Work to do ->
Retype the listing below line for line, keeping every word, number, and symbol unchanged.

Information shown ->
-------
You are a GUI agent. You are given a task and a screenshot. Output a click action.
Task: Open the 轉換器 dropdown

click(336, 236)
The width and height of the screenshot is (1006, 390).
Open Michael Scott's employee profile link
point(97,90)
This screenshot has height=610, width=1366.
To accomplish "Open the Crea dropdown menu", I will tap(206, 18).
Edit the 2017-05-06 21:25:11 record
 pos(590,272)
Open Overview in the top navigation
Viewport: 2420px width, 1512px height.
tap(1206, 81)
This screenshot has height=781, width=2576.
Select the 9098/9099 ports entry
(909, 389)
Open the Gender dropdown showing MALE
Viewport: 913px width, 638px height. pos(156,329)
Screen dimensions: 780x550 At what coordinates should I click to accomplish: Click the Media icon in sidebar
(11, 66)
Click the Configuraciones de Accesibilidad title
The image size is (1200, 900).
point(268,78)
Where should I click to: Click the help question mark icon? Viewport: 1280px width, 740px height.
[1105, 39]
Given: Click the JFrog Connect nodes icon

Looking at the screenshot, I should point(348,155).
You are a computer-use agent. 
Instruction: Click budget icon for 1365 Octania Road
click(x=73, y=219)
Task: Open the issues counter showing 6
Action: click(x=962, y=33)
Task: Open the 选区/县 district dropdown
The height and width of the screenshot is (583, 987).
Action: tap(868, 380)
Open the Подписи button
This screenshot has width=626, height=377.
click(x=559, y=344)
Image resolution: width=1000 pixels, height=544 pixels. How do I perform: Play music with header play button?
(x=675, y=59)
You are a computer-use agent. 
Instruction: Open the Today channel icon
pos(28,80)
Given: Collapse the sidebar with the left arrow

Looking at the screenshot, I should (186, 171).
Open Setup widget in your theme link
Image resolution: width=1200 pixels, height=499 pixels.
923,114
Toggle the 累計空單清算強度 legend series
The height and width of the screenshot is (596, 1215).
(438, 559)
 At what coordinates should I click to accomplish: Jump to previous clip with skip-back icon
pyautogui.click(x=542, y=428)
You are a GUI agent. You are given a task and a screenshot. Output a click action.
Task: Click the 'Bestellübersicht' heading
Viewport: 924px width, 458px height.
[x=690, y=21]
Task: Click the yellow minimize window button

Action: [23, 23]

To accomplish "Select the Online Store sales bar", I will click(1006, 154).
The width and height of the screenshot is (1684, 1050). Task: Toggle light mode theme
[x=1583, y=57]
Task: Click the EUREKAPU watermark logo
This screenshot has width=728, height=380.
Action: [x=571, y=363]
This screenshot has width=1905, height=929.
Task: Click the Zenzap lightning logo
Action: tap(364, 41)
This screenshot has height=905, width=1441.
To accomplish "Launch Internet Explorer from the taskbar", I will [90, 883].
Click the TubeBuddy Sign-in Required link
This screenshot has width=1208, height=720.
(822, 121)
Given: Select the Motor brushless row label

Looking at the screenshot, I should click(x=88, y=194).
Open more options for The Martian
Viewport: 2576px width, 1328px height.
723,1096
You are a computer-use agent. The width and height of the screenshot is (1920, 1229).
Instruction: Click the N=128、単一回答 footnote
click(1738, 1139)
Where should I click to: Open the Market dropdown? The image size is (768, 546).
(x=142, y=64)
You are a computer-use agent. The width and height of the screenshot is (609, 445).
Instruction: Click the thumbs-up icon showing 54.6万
-------
Written solution ->
You are a GUI agent. You are given a task and a screenshot. Output a click action.
Task: Open the 轉換器 dropdown

click(336, 236)
The width and height of the screenshot is (1006, 390).
Open Michael Scott's employee profile link
point(97,90)
This screenshot has height=610, width=1366.
To accomplish "Open the Crea dropdown menu", I will tap(206, 18).
Edit the 2017-05-06 21:25:11 record
 pos(590,272)
Open Overview in the top navigation
Viewport: 2420px width, 1512px height.
tap(1206, 81)
This screenshot has height=781, width=2576.
Select the 9098/9099 ports entry
(909, 389)
Open the Gender dropdown showing MALE
Viewport: 913px width, 638px height. pos(156,329)
Screen dimensions: 780x550 At what coordinates should I click to accomplish: Click the Media icon in sidebar
(11, 66)
Click the Configuraciones de Accesibilidad title
The image size is (1200, 900).
point(268,78)
Where should I click to: Click the help question mark icon? Viewport: 1280px width, 740px height.
[1105, 39]
Given: Click the JFrog Connect nodes icon

Looking at the screenshot, I should point(348,155).
You are a computer-use agent. 
Instruction: Click budget icon for 1365 Octania Road
click(x=73, y=219)
Task: Open the issues counter showing 6
Action: click(x=962, y=33)
Task: Open the 选区/县 district dropdown
The height and width of the screenshot is (583, 987).
Action: tap(868, 380)
Open the Подписи button
This screenshot has width=626, height=377.
click(x=559, y=344)
Image resolution: width=1000 pixels, height=544 pixels. How do I perform: Play music with header play button?
(x=675, y=59)
You are a computer-use agent. 
Instruction: Open the Today channel icon
pos(28,80)
Given: Collapse the sidebar with the left arrow

Looking at the screenshot, I should (186, 171).
Open Setup widget in your theme link
Image resolution: width=1200 pixels, height=499 pixels.
923,114
Toggle the 累計空單清算強度 legend series
The height and width of the screenshot is (596, 1215).
(438, 559)
 At what coordinates should I click to accomplish: Jump to previous clip with skip-back icon
pyautogui.click(x=542, y=428)
You are a GUI agent. You are given a task and a screenshot. Output a click action.
Task: Click the 'Bestellübersicht' heading
Viewport: 924px width, 458px height.
[x=690, y=21]
Task: Click the yellow minimize window button

Action: [23, 23]

To accomplish "Select the Online Store sales bar", I will click(1006, 154).
The width and height of the screenshot is (1684, 1050). Task: Toggle light mode theme
[x=1583, y=57]
Task: Click the EUREKAPU watermark logo
This screenshot has width=728, height=380.
Action: [x=571, y=363]
This screenshot has width=1905, height=929.
Task: Click the Zenzap lightning logo
Action: tap(364, 41)
This screenshot has height=905, width=1441.
To accomplish "Launch Internet Explorer from the taskbar", I will [90, 883].
Click the TubeBuddy Sign-in Required link
This screenshot has width=1208, height=720.
(822, 121)
Given: Select the Motor brushless row label

Looking at the screenshot, I should click(x=88, y=194).
Open more options for The Martian
Viewport: 2576px width, 1328px height.
723,1096
You are a computer-use agent. The width and height of the screenshot is (1920, 1229).
Instruction: Click the N=128、単一回答 footnote
click(1738, 1139)
Where should I click to: Open the Market dropdown? The image size is (768, 546).
(x=142, y=64)
You are a computer-use agent. The width and height of the screenshot is (609, 445).
Instruction: Click the thumbs-up icon showing 54.6万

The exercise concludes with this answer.